[Rows on target coordinates]
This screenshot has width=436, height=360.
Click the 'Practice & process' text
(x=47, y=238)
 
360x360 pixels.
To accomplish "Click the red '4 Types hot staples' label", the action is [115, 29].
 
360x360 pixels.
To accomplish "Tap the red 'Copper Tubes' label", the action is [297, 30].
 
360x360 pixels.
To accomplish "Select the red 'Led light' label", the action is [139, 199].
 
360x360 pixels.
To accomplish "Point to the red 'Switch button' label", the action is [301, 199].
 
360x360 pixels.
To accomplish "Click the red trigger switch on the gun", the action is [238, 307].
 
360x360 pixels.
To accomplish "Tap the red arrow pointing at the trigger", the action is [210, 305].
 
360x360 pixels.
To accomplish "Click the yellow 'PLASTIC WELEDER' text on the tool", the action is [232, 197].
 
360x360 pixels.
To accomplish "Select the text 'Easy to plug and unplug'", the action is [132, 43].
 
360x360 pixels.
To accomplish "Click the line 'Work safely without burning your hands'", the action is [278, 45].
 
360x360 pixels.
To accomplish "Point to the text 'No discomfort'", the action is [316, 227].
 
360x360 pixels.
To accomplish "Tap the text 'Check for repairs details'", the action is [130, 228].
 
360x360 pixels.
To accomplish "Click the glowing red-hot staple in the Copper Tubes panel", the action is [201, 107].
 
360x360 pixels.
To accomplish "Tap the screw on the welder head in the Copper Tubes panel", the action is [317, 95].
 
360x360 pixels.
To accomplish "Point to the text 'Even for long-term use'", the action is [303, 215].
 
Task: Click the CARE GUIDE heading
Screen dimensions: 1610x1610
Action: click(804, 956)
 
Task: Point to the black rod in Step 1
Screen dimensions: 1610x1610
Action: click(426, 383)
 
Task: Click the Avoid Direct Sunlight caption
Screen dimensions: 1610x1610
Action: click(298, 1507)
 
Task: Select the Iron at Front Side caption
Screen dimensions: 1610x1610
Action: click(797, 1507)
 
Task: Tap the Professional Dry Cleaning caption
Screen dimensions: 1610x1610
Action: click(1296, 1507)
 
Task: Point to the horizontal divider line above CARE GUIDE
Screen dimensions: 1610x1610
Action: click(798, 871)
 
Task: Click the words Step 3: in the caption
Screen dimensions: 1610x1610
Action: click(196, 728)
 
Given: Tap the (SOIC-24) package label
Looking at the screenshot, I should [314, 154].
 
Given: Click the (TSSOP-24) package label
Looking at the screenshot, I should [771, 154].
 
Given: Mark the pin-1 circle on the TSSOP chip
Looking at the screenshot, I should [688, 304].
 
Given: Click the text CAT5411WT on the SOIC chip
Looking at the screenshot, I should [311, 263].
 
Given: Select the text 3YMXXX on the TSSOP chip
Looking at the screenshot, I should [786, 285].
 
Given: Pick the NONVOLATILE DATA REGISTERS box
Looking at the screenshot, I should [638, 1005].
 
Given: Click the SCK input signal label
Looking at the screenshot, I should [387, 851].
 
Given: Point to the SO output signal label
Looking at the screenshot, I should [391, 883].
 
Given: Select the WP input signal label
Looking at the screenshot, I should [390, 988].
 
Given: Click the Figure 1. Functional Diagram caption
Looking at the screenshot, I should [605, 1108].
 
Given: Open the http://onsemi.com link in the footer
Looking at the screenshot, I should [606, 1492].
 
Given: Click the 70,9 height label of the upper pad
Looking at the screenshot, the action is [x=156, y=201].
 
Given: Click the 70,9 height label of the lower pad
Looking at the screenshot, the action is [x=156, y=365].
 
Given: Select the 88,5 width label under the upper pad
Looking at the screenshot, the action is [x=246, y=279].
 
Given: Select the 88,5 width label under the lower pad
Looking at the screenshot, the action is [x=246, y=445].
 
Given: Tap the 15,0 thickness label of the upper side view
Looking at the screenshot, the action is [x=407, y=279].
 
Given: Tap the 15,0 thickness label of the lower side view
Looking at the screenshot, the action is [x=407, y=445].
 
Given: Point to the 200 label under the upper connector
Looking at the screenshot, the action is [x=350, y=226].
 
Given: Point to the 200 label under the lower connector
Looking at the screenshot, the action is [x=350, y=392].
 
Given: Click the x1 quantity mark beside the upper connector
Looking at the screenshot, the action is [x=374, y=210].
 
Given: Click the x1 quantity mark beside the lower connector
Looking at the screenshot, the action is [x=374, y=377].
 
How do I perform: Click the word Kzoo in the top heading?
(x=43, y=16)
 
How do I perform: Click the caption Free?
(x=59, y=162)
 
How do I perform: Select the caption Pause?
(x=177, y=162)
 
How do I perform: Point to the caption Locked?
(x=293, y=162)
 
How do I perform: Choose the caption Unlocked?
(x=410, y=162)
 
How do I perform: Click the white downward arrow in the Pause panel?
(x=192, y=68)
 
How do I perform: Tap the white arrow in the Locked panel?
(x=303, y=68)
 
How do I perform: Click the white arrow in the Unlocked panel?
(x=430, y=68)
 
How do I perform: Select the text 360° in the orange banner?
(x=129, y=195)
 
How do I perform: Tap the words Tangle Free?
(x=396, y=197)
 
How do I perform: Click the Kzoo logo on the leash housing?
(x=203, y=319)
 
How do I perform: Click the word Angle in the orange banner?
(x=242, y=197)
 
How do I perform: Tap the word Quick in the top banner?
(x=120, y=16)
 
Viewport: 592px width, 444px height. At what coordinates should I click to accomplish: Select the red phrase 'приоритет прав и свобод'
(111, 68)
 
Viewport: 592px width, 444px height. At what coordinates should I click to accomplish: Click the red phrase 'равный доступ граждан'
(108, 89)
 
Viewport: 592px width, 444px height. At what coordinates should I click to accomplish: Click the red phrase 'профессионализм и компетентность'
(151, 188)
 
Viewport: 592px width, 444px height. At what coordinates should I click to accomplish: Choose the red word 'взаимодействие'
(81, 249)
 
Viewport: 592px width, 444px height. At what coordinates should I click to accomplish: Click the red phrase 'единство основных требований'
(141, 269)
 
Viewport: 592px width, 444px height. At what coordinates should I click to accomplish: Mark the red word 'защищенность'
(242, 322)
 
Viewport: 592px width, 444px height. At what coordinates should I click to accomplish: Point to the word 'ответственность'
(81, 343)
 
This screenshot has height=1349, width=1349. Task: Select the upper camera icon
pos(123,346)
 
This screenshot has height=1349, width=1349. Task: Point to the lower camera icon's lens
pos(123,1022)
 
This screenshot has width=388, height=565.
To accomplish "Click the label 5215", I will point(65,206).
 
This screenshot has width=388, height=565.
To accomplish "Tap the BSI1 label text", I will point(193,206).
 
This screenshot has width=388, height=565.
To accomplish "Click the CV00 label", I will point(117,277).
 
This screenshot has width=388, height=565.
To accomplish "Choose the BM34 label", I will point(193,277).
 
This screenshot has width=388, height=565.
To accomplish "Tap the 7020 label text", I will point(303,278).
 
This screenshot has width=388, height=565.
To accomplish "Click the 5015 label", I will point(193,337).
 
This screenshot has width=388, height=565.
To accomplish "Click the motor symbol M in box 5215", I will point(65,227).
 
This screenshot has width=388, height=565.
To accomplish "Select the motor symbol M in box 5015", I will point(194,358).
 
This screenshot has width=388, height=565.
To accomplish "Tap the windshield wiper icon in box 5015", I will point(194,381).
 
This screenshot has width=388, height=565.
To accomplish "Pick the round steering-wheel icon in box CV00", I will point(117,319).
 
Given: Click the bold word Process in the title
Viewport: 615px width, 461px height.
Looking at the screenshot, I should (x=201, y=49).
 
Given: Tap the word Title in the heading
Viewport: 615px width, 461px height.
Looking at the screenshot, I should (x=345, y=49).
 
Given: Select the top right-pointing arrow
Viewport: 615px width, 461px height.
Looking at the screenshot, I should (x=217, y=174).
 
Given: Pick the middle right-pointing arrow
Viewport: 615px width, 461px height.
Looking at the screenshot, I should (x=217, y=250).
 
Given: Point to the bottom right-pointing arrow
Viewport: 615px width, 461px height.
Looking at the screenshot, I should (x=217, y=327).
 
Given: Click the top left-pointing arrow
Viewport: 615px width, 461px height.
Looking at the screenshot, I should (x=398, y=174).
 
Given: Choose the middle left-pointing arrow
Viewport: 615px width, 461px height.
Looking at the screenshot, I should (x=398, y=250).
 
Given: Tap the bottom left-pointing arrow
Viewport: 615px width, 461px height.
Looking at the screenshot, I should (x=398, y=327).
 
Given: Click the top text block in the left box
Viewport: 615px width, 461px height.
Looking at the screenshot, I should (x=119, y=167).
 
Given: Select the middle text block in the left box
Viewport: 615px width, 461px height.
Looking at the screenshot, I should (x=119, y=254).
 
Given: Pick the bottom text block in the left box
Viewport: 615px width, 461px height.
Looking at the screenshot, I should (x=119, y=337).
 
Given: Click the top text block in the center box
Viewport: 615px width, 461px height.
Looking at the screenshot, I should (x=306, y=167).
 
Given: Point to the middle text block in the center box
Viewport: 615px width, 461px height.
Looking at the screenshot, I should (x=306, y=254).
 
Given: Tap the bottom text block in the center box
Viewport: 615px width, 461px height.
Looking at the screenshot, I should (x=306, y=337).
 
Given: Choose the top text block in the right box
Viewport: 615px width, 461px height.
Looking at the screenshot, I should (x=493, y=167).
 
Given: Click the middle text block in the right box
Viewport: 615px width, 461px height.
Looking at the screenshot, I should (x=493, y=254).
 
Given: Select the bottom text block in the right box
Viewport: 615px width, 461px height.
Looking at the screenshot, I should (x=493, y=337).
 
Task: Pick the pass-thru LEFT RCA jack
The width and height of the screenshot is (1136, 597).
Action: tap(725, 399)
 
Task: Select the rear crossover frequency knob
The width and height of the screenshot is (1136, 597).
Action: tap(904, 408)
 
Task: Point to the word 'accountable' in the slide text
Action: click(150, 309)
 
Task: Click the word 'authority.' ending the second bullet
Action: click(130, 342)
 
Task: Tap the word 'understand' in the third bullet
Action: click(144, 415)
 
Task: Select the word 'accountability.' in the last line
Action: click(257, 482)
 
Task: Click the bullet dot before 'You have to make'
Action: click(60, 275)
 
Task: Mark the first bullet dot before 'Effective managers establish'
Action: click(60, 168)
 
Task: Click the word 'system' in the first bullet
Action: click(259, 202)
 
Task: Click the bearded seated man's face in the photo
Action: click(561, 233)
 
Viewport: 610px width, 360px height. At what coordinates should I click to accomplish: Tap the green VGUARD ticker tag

§ **GOAL**: Render the rows above as a numbered list with blank lines omitted, beginning at the line that contains "How do I perform: Select the text" and ending after the line that contains "pos(123,1022)".

§ **SOLUTION FOR THIS TASK**:
1. How do I perform: Select the text 360° in the orange banner?
2. (x=129, y=195)
3. How do I perform: Tap the words Tangle Free?
4. (x=396, y=197)
5. How do I perform: Click the Kzoo logo on the leash housing?
6. (x=203, y=319)
7. How do I perform: Click the word Angle in the orange banner?
8. (x=242, y=197)
9. How do I perform: Tap the word Quick in the top banner?
10. (x=120, y=16)
11. Viewport: 592px width, 444px height. At what coordinates should I click to accomplish: Select the red phrase 'приоритет прав и свобод'
12. (111, 68)
13. Viewport: 592px width, 444px height. At what coordinates should I click to accomplish: Click the red phrase 'равный доступ граждан'
14. (108, 89)
15. Viewport: 592px width, 444px height. At what coordinates should I click to accomplish: Click the red phrase 'профессионализм и компетентность'
16. (151, 188)
17. Viewport: 592px width, 444px height. At what coordinates should I click to accomplish: Choose the red word 'взаимодействие'
18. (81, 249)
19. Viewport: 592px width, 444px height. At what coordinates should I click to accomplish: Click the red phrase 'единство основных требований'
20. (141, 269)
21. Viewport: 592px width, 444px height. At what coordinates should I click to accomplish: Mark the red word 'защищенность'
22. (242, 322)
23. Viewport: 592px width, 444px height. At what coordinates should I click to accomplish: Point to the word 'ответственность'
24. (81, 343)
25. This screenshot has height=1349, width=1349. Task: Select the upper camera icon
26. pos(123,346)
27. This screenshot has height=1349, width=1349. Task: Point to the lower camera icon's lens
28. pos(123,1022)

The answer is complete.